Yes, it’s true that Zoom happy hours cannot substitute for the real thing with real people at a real venue. But you should still do it. Isolation has been proven to cause adverse health consequences and impairs immunity.  The Center for Disease Control reports isolation as associated with a 29% increased risk of heart disease and a 32% increased risk of stroke. Loneliness is also associated with higher rates of depression, anxiety, and suicide. We need other people to reinforce our sense of belonging and reduce our fear. Just knowing there are other people in the same boat helps us float more easily. Add refreshing activities that can be done as a group or in a family, like game night or watching a movie together.
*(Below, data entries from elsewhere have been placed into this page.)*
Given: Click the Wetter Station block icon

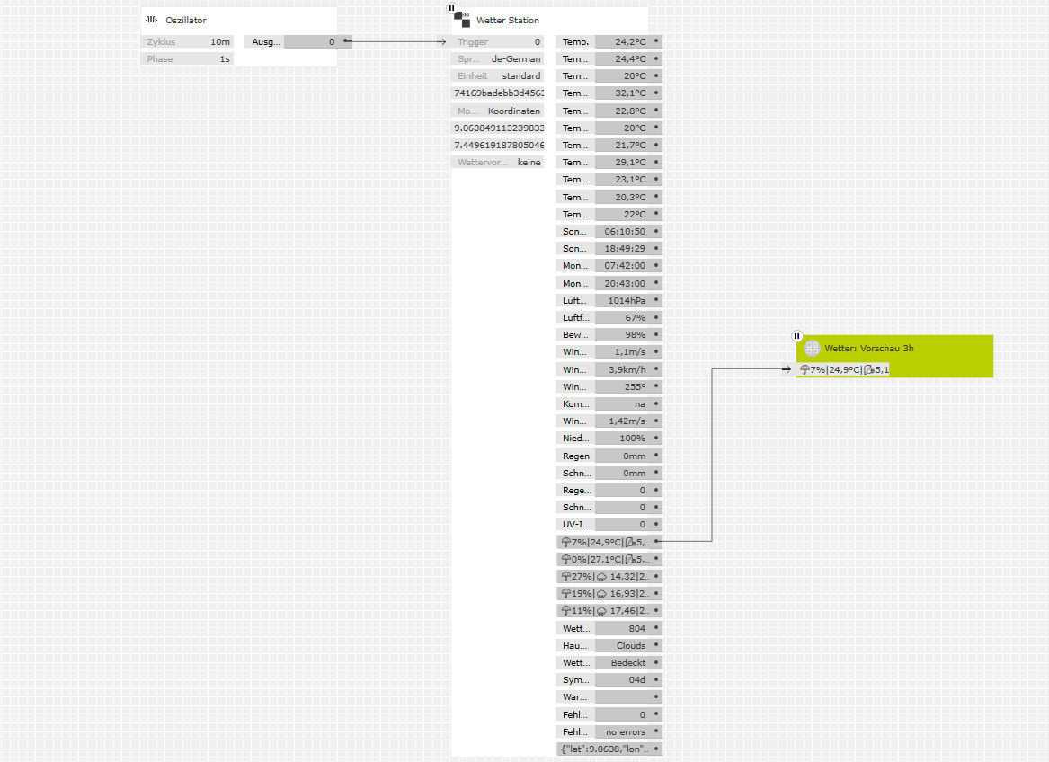Looking at the screenshot, I should [462, 20].

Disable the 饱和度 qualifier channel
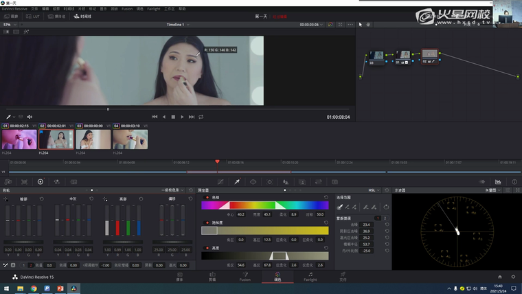[207, 223]
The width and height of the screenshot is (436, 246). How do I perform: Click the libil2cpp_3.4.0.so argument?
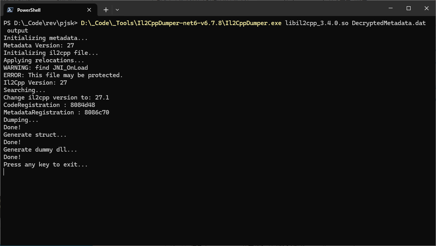click(x=316, y=23)
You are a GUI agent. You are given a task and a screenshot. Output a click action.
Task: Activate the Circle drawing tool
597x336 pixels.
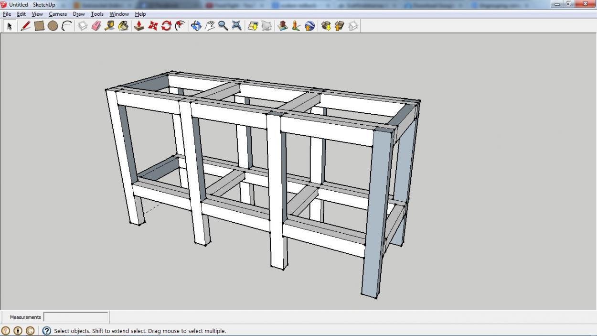(x=53, y=26)
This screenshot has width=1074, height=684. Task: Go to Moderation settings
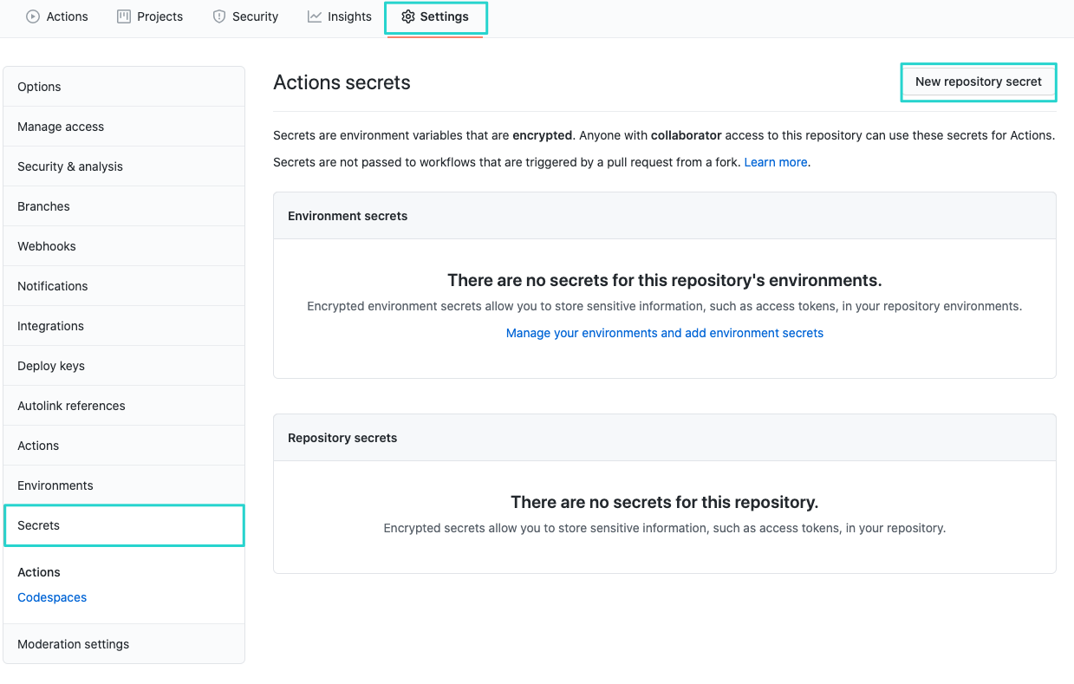pyautogui.click(x=73, y=644)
One of my social groups is a “Sci-Fi Potluck” evening (sans potluck these days) that meets about once a month to discuss a sci-fi movie we chose to watch at the previous meeting. It is fun to be with friends and engage in a little intellectual dissection of whether or not the premise of the movie holds up.

Don’t forget the opportunities to gather outside. We purchased a “fire bowl,” a much cheaper, portable, and smaller version of a built-in fire pit. Having friends over gives us a chance to meet with real people outside and share some time together. There are also many restaurants that now have outdoor venues and that too can give you a way to meet with friends for a shared activity. Many people in my area never stopped playing tennis with friends or fishing off of the piers while staying socially distanced.
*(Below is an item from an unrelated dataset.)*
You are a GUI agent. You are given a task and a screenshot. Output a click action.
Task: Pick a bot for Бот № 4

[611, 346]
5)     Deal directly with conflicting emotions

It’s normal to feel bad about all of the bad stuff going on. If you didn’t you wouldn’t be a very compassionate human being. It’s normal to be fearful when fearful things are rearing their ugly heads and undermining your faith in the goodness of the world. Take heart. Take heart literally by opening your body up instead of curling in. Expand your chest. Breathe deeply. Use your senses to notice all the good surrounding you right now. Sunlight, air, flowers, neighbors, kindness, laughter, animals of every kind. We have a lot to be grateful for in our life. Courage is often defined as “feeling the fear and doing it anyway.” That’s pretty much where we all are right now. Going forward while experiencing anxiety. Who knows? You might be the one your grandchildren hear about as an example of how to deal with adversity in a positive way.

The answer to “What to do when fear gets the upper hand?” is pretty simple. Take stock of what you can control, and what you cannot control. Return to basics, and take positive action concerning the things you can control. Notice what’s working. Notice what’s right in your world and celebrate it. Then let the rest go. According to my sailing father, “There are some things you can only learn in a storm.” Good words to live by in fearful times.